Reunião de Estudo: Livro dos Espíritos (37)

Ano VI - 12/12/2010
CAPÍTULO III - DA CRIAÇÃO

58. Os mundos mais afastados do Sol estarão privados de luz e calor, por motivo de
esse astro se lhes mostrar apenas com a aparência de uma estrela?
“Pensais então que não há outras fontes de luz e calor além do Sol e em nenhuma
conta tendes a eletricidade que, em certos mundos, desempenha um papel que desconheceis
e bem mais importante do que o que lhe cabe desempenhar na Terra? Demais, não dissemos que todos os seres são feitos de igual matéria que vós outros e com órgãos de conformação idêntica à dos vossos.”
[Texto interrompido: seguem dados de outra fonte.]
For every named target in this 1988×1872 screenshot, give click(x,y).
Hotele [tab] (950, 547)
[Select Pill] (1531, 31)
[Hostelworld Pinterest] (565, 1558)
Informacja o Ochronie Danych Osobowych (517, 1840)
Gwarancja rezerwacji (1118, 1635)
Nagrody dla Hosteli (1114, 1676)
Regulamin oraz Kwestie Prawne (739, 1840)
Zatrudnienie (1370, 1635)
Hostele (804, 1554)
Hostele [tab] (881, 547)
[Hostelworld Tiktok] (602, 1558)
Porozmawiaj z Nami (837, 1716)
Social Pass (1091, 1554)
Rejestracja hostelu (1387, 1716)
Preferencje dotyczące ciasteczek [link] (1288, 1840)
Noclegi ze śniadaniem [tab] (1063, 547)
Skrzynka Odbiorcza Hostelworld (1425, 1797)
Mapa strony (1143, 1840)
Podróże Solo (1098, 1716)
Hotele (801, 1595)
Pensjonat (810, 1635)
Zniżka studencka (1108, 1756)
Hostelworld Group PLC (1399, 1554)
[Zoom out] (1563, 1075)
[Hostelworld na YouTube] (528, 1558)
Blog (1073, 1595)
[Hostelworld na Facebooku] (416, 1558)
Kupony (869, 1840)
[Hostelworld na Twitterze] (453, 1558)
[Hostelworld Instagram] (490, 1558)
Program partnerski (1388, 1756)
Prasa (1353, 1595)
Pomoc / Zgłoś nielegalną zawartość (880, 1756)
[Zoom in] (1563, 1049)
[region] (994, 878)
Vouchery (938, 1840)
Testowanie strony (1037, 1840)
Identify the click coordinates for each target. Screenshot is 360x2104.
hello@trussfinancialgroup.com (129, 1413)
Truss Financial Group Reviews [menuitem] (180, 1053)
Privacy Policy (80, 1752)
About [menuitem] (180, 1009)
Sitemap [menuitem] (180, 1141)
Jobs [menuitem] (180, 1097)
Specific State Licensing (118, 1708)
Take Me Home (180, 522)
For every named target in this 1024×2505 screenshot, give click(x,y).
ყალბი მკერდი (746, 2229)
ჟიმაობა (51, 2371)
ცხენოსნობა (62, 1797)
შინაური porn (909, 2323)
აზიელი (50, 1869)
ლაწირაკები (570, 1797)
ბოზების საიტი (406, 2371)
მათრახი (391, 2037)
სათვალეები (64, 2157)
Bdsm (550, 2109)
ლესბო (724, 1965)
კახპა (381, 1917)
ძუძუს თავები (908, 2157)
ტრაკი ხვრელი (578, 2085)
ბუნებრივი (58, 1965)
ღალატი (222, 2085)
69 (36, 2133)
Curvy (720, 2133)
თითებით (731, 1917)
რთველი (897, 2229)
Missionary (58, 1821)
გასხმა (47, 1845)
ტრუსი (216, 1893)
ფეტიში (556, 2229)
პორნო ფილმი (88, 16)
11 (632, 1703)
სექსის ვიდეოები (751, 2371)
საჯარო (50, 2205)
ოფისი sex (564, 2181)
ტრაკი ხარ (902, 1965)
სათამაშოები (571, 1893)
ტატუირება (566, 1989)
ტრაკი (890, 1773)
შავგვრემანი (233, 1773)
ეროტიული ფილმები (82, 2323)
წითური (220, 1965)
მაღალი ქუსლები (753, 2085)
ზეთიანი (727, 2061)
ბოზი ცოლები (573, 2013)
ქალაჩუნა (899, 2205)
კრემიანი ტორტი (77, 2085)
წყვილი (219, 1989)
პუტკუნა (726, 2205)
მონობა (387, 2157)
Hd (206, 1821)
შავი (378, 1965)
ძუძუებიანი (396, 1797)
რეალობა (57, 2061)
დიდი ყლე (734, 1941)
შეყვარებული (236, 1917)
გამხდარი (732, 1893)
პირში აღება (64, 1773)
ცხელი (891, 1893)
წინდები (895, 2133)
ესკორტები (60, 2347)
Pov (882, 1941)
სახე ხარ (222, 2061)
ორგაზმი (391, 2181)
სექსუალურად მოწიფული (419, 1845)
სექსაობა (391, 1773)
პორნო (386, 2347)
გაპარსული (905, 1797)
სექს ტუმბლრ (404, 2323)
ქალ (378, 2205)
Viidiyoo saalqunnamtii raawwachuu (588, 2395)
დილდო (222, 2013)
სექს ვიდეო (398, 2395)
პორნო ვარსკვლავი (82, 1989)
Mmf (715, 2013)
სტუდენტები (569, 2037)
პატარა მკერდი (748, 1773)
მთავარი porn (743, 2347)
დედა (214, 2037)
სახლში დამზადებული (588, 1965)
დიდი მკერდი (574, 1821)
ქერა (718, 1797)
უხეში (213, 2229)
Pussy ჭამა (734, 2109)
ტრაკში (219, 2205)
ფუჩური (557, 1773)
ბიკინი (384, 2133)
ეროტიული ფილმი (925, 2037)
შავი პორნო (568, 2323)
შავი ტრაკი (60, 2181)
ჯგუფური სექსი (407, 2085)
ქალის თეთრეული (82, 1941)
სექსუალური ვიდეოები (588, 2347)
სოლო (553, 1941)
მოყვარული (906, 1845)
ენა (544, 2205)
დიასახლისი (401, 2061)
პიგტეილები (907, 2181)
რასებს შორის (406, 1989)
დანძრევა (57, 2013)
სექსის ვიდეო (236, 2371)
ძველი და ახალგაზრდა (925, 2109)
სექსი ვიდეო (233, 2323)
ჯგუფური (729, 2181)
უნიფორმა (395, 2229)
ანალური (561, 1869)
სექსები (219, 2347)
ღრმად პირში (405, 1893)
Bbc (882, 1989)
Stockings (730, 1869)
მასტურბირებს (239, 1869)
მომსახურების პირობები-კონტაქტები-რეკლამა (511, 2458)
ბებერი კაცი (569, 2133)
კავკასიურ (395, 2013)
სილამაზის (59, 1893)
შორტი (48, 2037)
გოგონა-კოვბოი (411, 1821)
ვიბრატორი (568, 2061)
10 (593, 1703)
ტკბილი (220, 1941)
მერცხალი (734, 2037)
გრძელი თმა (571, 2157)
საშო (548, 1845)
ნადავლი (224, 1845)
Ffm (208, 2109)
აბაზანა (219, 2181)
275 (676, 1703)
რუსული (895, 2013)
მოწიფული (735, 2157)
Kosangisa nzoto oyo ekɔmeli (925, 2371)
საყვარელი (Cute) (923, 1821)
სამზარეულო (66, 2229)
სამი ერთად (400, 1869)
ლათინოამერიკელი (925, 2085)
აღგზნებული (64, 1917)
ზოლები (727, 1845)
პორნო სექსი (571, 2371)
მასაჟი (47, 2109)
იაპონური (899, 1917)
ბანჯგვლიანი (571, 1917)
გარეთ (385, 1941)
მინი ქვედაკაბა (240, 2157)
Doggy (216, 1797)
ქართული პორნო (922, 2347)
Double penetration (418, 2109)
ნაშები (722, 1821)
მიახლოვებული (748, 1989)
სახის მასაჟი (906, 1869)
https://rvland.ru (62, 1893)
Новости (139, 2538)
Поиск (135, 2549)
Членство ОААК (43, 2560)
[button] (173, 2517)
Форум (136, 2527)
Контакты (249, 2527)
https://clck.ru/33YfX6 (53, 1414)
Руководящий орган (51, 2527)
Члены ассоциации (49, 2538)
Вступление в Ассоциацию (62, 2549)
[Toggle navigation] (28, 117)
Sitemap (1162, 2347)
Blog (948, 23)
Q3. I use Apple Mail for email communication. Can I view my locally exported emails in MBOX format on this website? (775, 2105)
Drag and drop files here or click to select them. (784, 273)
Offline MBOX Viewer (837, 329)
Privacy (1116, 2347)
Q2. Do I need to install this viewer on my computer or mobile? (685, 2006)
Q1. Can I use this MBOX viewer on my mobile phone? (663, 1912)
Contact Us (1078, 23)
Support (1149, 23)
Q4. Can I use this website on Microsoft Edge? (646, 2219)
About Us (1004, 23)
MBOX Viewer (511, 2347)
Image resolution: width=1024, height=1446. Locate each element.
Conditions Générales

As condições de existência dos seres que habitam os diferentes mundos hão de ser
adequadas ao meio em que lhes cumpre viver. Se jamais houvéramos visto peixes, não
compreenderíamos pudesse haver seres que vivessem dentro dágua. Assim acontece com
relação aos outros mundos, que sem dúvida contêm elementos que desconhecemos. Não
vemos na Terra as longas noites polares iluminadas pela eletricidade das auroras boreais? Que há de impossível em ser a eletricidade, nalguns mundos, mais abundante do que na Terra e desempenhar neles uma função de ordem geral, cujos efeitos não podemos
compreender? Bem pode suceder, portanto, que esses mundos tragam em si mesmos as
fontes de calor e de luz necessárias a seus habitantes.

Considerações e concordâncias bíblicas
concernentes à Criação


59. Os povos hão formado idéias muito divergentes acerca da Criação, de acordo
com as luzes que possuíam. Apoiada na Ciência, a razão reconheceu a inverossimilhança de algumas dessas teorias. A que os Espíritos apresentam confirma a opinião de há muito
partilhada pelos homens mais esclarecidos.
A objeção que se lhe pode fazer é a de estar em contradição com o texto dos livros
sagrados. Mas, um exame sério mostrará que essa contradição é mais aparente do que real e que decorre da interpretação dada ao que muitas vezes só tinha sentido alegórico.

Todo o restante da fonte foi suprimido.